The possible necessity for a Framework Convention for Global Health was also discussed and the idea seemed to gain quite some traction.
A key message that came out of the discussions is that WHO remains the right organisation to coordinate international policies and action in the area of global public health, but that the organisation’s operational capacity needs to be strengthened and complemented with existing and new partnerships, including regional organisations and the private sector. Increased funding will be required and the Panel’s recommendation for a 10% increase in assessed contributions to WHO from member states met the approval of several participants. However, the notion of partnerships was stressed as equally important. Other actors in public health, including regional organisations, NGOs, and the private sector are geared towards creating innovative solutions, and establishing stronger relationships with them would likely enhance the ability of local-, national- and global-level health systems to respond to outbreaks. For example, there is a role for pharmaceutical companies to partner in detection, treatment, research, and development Such partnerships have worked in the past because they attract more resources, are often more flexible and result-oriented . However, it is important to guard the global public health agenda from being driven by the private sector. Many participants warned that because national and multilateral health budgets are under strain, there is a chronic reliance on private capital, philanthropies and NGOs, which is not a sustainable option to ensure adequate investments in global public health.
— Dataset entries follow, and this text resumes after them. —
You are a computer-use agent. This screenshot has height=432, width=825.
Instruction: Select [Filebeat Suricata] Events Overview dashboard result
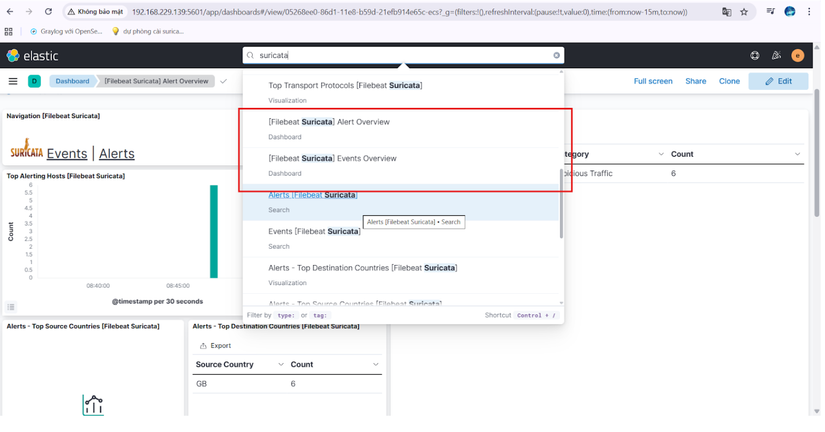332,158
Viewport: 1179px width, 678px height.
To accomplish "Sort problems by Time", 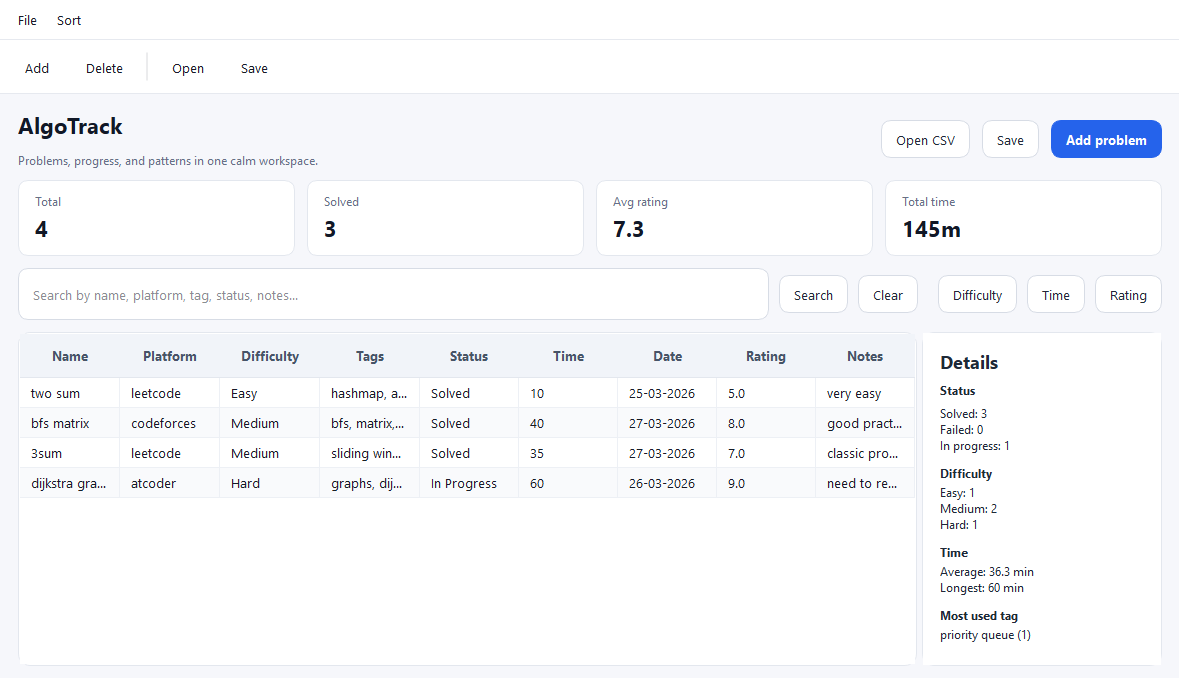I will 1055,294.
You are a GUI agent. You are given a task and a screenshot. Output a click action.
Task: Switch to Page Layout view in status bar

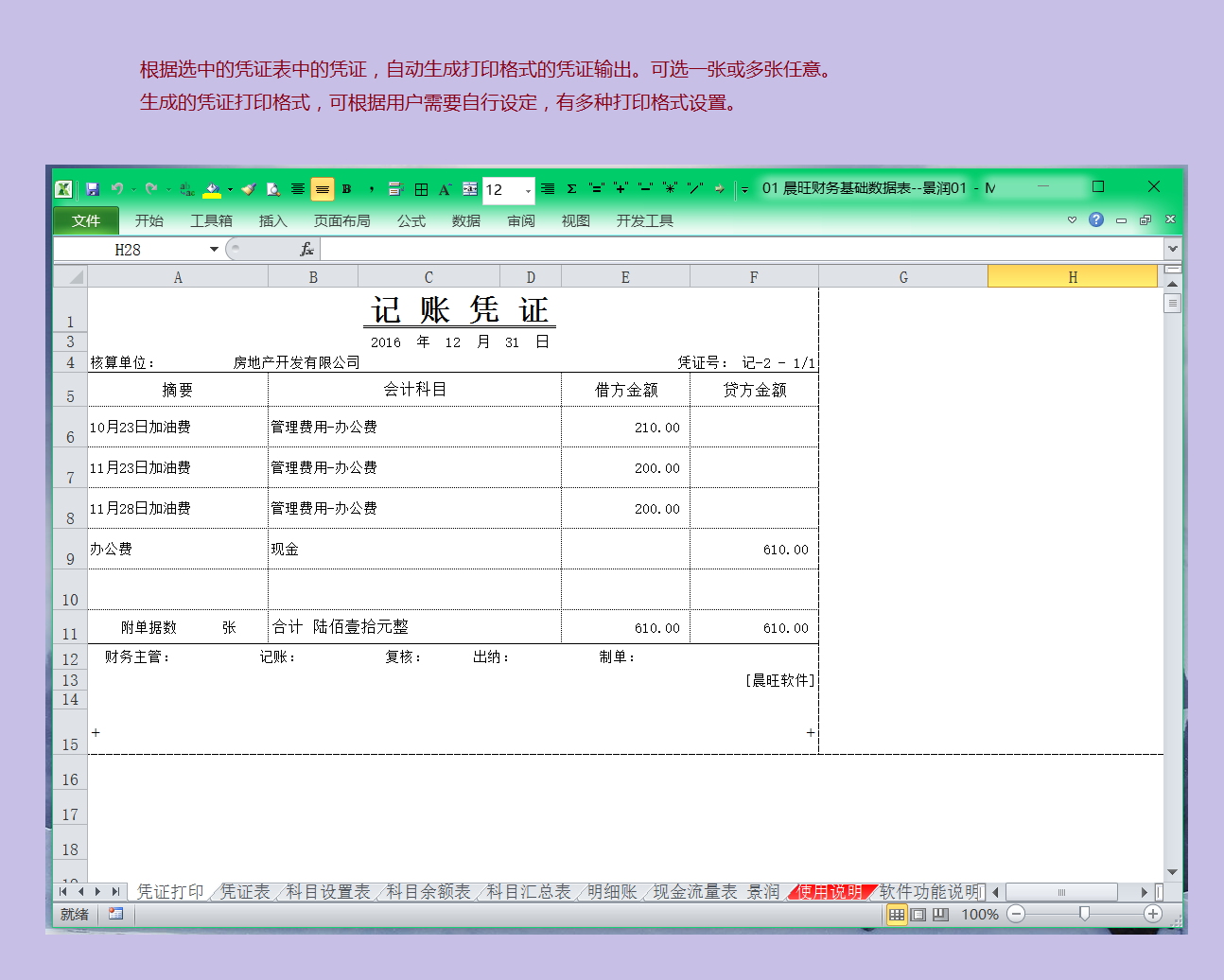click(918, 914)
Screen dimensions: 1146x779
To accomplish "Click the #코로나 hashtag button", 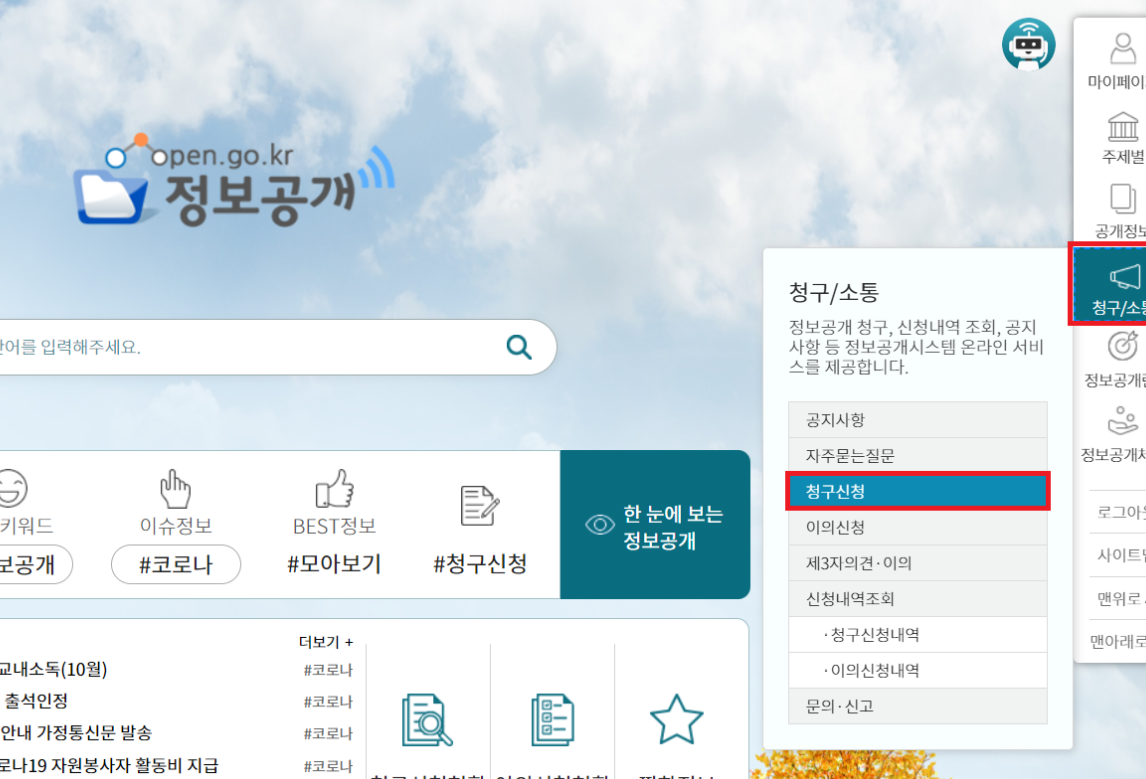I will 176,564.
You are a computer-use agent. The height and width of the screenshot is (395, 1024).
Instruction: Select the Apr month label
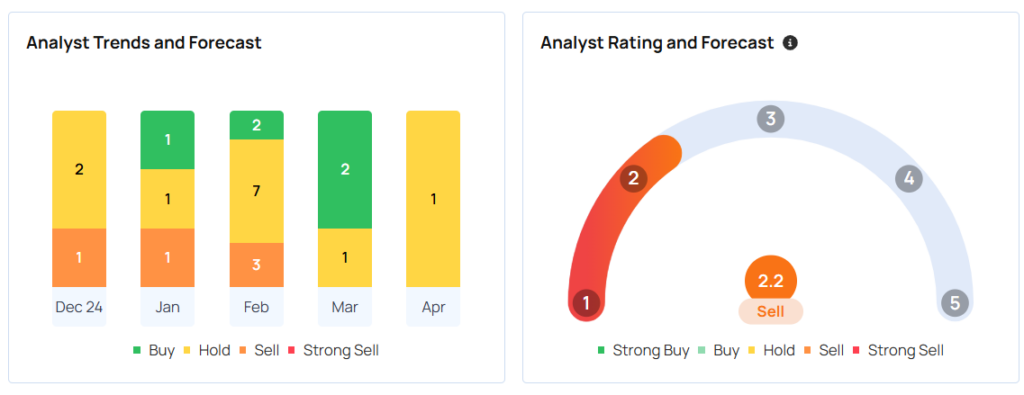coord(433,307)
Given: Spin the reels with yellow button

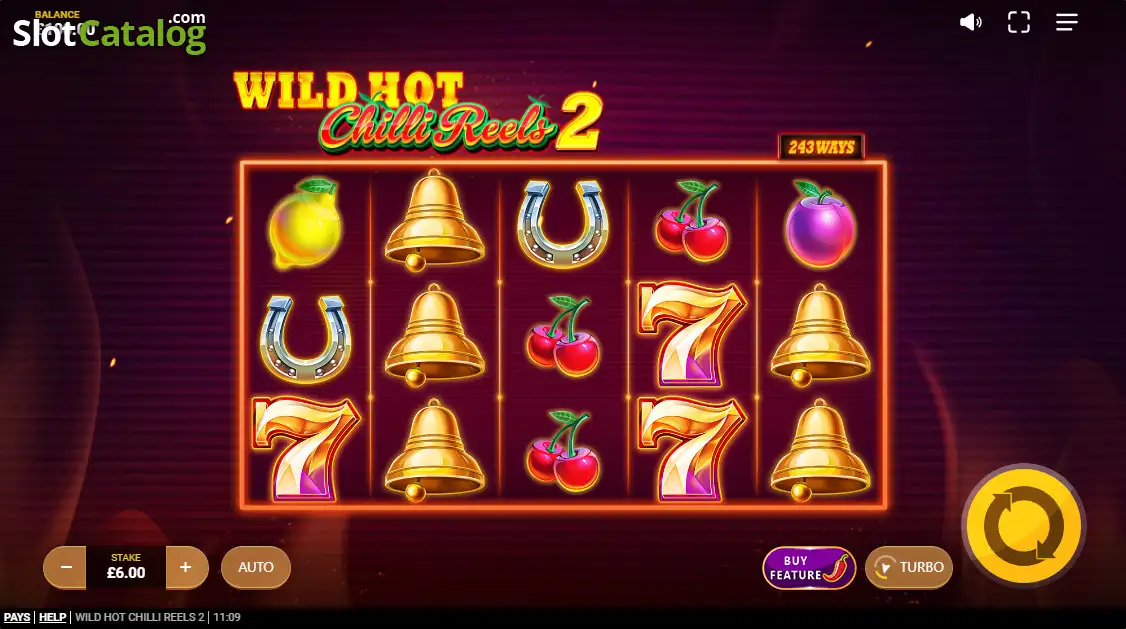Looking at the screenshot, I should pos(1023,526).
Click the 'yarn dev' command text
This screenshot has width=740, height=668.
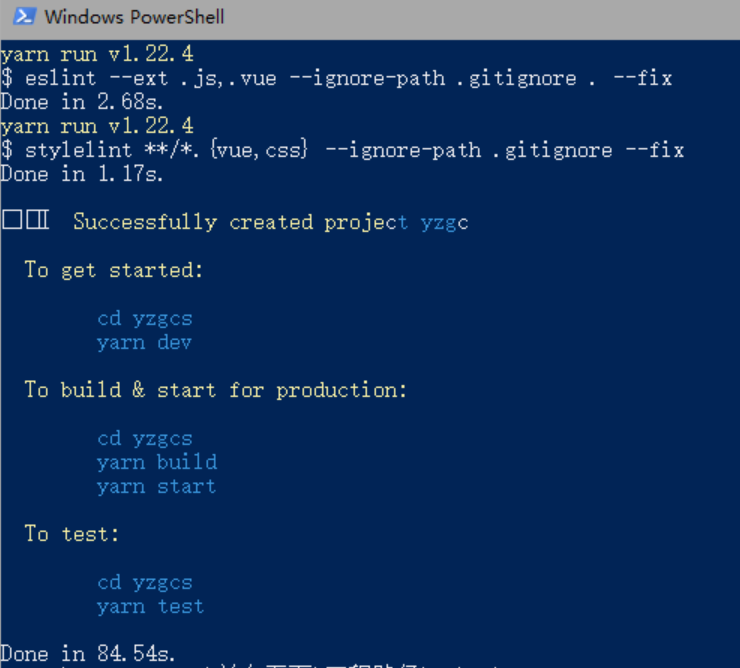click(x=144, y=342)
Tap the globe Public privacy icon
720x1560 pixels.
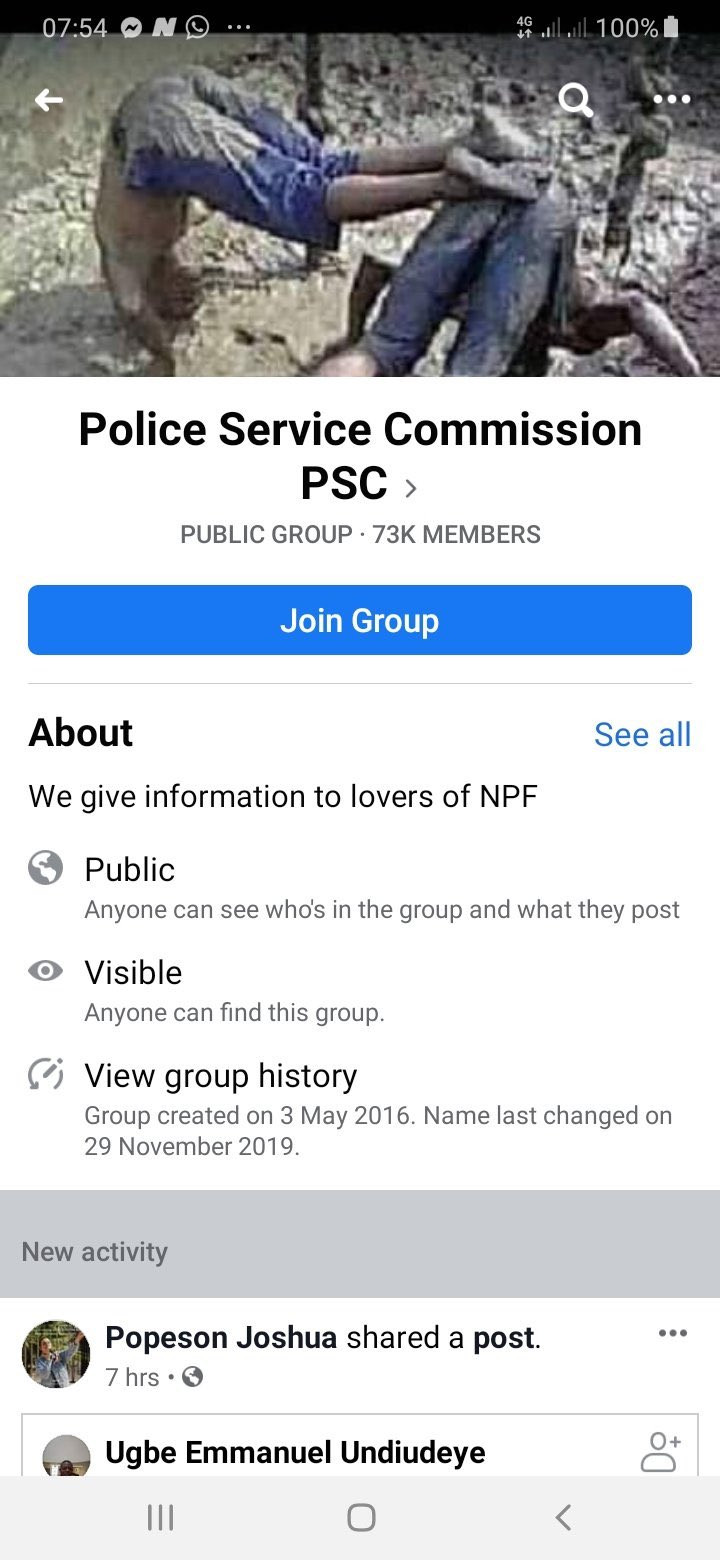coord(46,869)
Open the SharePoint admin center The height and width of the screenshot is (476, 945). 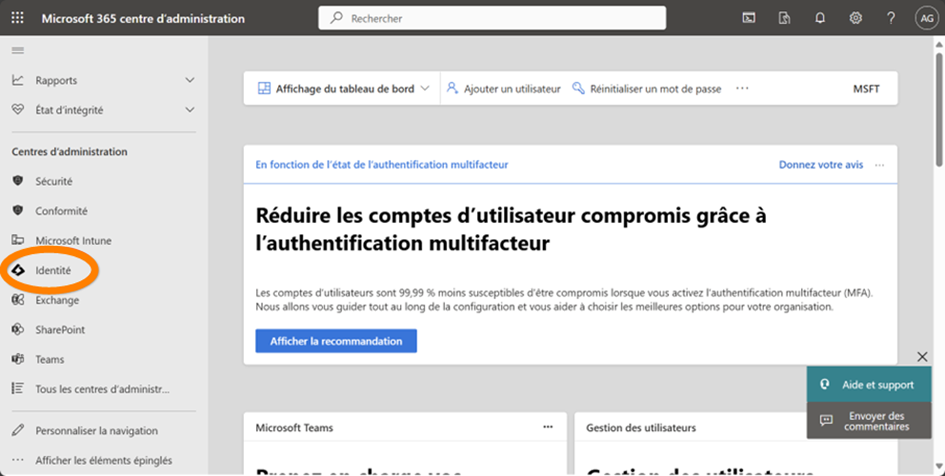click(60, 330)
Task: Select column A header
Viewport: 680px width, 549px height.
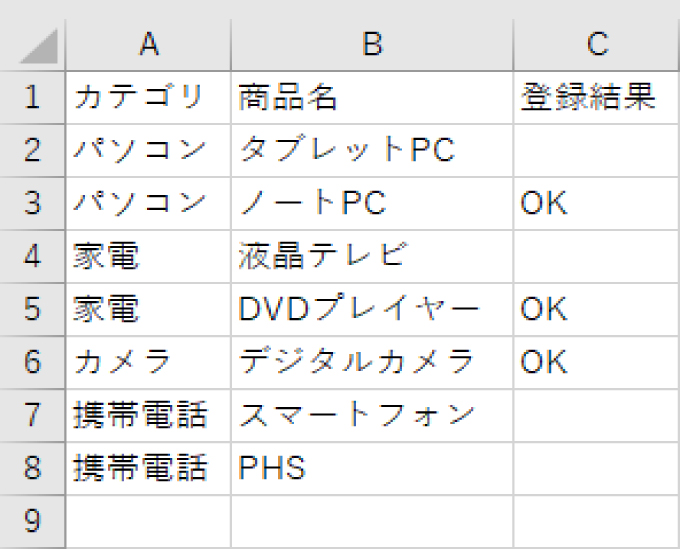Action: (x=148, y=45)
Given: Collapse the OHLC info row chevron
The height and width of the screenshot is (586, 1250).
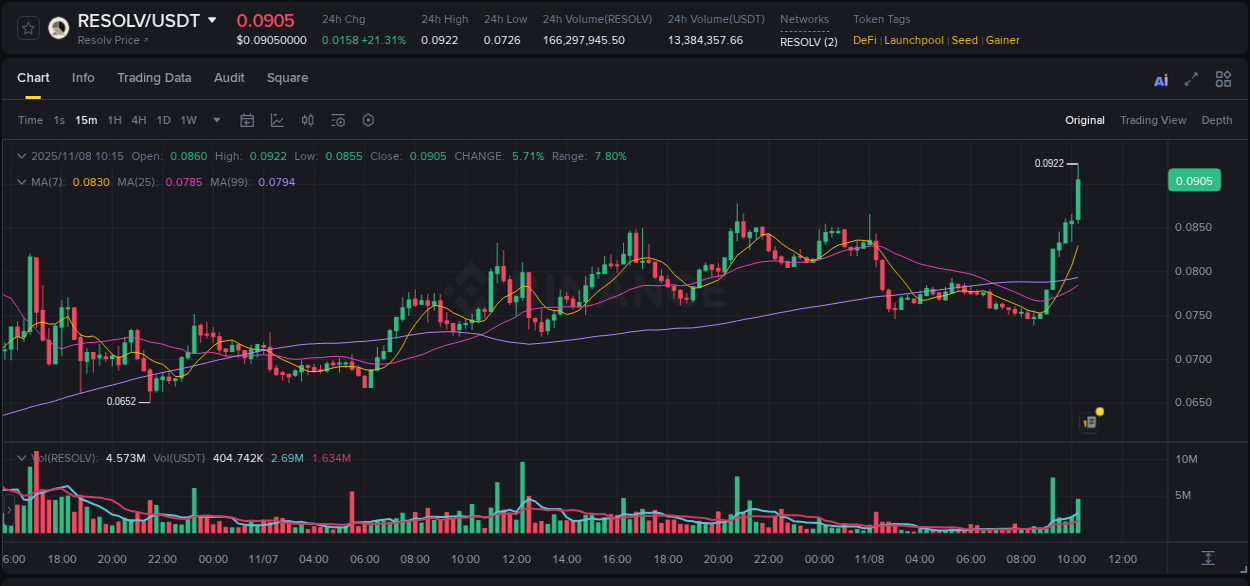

While many recognized that the use of military assets can be of great value during pandemic outbreaks, this came with a strong caveat about the use of military assets in conflict areas.
Although there seemed to be a general consensus that WHO must remain the epicenter of the global public health architecture, the retreat’s discussions confirmed that there are multiple areas that urgently need to be effectively addressed and adapted in order to improve that architecture and its capability to prevent and respond to health crises.
The discussions at the retreat will feed into further work by the Commission on this topic. A discussion paper will be published here for comments; as well, a webcast Public Consultation will subsequently be held in the coming months. The paper and the feedback from these consultations will then feed into the Commission’s final report.